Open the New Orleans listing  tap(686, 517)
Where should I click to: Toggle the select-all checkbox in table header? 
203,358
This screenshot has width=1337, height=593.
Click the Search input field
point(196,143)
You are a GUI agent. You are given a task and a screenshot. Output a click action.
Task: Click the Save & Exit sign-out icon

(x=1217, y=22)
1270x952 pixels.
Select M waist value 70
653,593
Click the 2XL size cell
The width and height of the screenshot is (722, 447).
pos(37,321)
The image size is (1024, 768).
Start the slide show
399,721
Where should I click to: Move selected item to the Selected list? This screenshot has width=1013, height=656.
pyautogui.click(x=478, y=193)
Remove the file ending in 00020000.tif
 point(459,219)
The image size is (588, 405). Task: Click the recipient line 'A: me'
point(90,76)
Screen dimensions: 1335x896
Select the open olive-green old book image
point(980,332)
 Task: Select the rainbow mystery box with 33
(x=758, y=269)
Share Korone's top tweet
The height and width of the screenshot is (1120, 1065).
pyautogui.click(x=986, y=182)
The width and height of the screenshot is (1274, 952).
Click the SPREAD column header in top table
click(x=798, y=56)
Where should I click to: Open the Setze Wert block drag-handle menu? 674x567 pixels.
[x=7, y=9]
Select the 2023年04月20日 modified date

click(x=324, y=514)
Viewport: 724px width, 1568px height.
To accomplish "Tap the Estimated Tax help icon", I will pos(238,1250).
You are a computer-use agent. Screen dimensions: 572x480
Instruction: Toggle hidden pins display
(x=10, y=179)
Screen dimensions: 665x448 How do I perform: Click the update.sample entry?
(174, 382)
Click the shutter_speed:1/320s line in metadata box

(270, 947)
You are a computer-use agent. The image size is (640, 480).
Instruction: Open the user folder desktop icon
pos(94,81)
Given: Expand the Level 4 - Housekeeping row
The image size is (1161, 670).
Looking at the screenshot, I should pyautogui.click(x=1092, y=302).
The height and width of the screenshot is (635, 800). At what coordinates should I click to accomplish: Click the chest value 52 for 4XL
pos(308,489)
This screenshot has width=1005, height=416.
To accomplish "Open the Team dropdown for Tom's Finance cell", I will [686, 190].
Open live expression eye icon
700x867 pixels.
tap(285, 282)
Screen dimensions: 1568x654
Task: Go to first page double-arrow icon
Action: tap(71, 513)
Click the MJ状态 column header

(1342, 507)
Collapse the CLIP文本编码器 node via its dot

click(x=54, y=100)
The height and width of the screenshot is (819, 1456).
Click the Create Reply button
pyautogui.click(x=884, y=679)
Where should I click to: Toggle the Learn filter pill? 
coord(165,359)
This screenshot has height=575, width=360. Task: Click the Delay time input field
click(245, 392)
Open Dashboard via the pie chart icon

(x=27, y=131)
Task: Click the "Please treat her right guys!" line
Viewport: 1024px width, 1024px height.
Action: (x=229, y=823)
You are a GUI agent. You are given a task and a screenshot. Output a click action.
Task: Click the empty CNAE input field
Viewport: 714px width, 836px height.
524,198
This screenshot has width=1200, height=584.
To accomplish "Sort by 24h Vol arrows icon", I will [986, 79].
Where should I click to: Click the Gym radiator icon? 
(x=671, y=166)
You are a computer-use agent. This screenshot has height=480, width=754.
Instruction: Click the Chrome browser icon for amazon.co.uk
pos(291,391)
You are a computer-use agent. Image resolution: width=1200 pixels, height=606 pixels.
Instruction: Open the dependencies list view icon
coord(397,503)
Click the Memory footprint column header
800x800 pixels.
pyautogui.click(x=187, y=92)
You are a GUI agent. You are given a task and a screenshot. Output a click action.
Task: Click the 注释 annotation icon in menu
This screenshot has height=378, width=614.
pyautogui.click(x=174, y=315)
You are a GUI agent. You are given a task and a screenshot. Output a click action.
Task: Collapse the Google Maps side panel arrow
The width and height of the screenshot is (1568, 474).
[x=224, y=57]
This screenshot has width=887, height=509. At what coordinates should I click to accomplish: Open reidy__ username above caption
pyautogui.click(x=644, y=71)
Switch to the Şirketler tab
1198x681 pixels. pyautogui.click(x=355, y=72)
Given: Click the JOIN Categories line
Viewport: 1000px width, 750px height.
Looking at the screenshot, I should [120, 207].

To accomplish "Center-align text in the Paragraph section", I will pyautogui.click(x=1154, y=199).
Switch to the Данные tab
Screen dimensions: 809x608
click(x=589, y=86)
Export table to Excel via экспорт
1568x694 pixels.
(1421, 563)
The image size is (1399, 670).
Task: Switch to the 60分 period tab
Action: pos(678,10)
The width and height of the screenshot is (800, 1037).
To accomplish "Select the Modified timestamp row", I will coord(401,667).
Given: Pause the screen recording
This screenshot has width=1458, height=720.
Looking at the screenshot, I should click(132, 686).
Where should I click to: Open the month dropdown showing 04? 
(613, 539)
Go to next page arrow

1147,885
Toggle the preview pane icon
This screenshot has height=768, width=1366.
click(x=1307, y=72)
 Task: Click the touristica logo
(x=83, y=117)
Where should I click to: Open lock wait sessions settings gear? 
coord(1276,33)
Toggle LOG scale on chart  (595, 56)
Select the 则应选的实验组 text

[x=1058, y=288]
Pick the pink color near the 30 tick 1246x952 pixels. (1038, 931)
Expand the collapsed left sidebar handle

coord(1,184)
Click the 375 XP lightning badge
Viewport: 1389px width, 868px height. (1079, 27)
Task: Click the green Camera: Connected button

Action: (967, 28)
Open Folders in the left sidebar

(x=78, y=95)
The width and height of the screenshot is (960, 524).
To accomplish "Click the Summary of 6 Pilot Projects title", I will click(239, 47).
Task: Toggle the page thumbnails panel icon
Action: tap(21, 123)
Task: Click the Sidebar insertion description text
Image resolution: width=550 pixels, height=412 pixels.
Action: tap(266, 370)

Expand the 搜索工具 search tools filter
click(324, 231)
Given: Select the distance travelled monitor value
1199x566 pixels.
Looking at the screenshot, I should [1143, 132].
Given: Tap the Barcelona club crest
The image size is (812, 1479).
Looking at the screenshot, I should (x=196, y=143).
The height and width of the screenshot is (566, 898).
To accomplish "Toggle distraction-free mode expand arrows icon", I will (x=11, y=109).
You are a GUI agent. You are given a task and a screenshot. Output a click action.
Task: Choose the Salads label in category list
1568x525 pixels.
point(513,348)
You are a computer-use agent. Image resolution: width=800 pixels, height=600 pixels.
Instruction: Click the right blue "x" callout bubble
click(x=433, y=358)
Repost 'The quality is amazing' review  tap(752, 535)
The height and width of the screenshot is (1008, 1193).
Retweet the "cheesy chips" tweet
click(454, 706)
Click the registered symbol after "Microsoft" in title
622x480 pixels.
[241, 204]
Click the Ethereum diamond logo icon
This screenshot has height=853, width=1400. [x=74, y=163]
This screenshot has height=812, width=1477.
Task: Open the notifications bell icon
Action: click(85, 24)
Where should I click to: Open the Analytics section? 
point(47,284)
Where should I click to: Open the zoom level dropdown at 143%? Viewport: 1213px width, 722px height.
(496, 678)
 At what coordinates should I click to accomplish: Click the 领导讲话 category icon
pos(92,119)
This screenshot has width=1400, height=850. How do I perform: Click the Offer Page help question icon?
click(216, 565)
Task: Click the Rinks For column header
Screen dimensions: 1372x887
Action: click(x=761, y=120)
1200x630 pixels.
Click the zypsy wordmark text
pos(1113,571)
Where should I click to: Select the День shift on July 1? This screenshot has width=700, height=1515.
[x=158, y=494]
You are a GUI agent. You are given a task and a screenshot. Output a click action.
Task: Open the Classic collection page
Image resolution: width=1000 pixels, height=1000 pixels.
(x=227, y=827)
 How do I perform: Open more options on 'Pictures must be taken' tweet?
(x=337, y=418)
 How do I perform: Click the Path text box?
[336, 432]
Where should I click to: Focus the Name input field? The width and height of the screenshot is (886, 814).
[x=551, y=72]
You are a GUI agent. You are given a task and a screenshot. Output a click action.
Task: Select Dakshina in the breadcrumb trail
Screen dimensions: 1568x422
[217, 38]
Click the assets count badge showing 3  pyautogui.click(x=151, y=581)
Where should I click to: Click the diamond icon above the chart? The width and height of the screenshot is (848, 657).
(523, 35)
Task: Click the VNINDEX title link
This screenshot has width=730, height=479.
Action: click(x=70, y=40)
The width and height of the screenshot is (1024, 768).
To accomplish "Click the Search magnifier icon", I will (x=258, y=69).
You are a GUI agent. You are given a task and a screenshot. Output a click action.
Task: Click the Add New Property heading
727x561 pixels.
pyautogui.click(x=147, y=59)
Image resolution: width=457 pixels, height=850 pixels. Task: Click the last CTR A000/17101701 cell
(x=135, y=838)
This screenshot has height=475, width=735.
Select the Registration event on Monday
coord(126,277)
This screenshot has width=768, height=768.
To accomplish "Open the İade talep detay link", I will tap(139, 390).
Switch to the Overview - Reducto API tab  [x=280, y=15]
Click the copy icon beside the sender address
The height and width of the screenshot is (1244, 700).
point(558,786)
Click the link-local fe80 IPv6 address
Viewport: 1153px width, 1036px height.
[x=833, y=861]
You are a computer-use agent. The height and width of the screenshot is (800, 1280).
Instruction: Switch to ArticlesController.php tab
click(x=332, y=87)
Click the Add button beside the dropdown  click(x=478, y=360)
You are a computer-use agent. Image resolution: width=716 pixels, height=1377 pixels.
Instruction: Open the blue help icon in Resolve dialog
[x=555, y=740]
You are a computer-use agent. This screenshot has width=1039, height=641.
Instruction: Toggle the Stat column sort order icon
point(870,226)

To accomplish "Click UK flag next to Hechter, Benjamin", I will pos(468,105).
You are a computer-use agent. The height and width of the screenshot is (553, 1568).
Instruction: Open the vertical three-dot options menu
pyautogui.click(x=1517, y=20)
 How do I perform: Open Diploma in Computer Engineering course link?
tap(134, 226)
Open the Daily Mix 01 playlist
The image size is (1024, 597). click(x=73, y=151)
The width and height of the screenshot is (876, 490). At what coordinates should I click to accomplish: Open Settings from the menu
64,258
━━━━━━━━━━━━━━━━
#### What you should do
Take the entries above and return only the lines from the one with "Where should I click to: Select" to the one with "This screenshot has height=475, width=735.", both included, unchanged.

#### Finished exercise
Where should I click to: Select the День shift on July 1? This screenshot has width=700, height=1515.
[x=158, y=494]
You are a GUI agent. You are given a task and a screenshot. Output a click action.
Task: Open the Classic collection page
Image resolution: width=1000 pixels, height=1000 pixels.
(x=227, y=827)
 How do I perform: Open more options on 'Pictures must be taken' tweet?
(x=337, y=418)
 How do I perform: Click the Path text box?
[336, 432]
Where should I click to: Focus the Name input field? The width and height of the screenshot is (886, 814).
[x=551, y=72]
You are a GUI agent. You are given a task and a screenshot. Output a click action.
Task: Select Dakshina in the breadcrumb trail
Screen dimensions: 1568x422
[217, 38]
Click the assets count badge showing 3  pyautogui.click(x=151, y=581)
Where should I click to: Click the diamond icon above the chart? The width and height of the screenshot is (848, 657).
(523, 35)
Task: Click the VNINDEX title link
This screenshot has width=730, height=479.
Action: click(x=70, y=40)
The width and height of the screenshot is (1024, 768).
To accomplish "Click the Search magnifier icon", I will (x=258, y=69).
You are a GUI agent. You are given a task and a screenshot. Output a click action.
Task: Click the Add New Property heading
727x561 pixels.
pyautogui.click(x=147, y=59)
Image resolution: width=457 pixels, height=850 pixels. Task: Click the last CTR A000/17101701 cell
(x=135, y=838)
This screenshot has height=475, width=735.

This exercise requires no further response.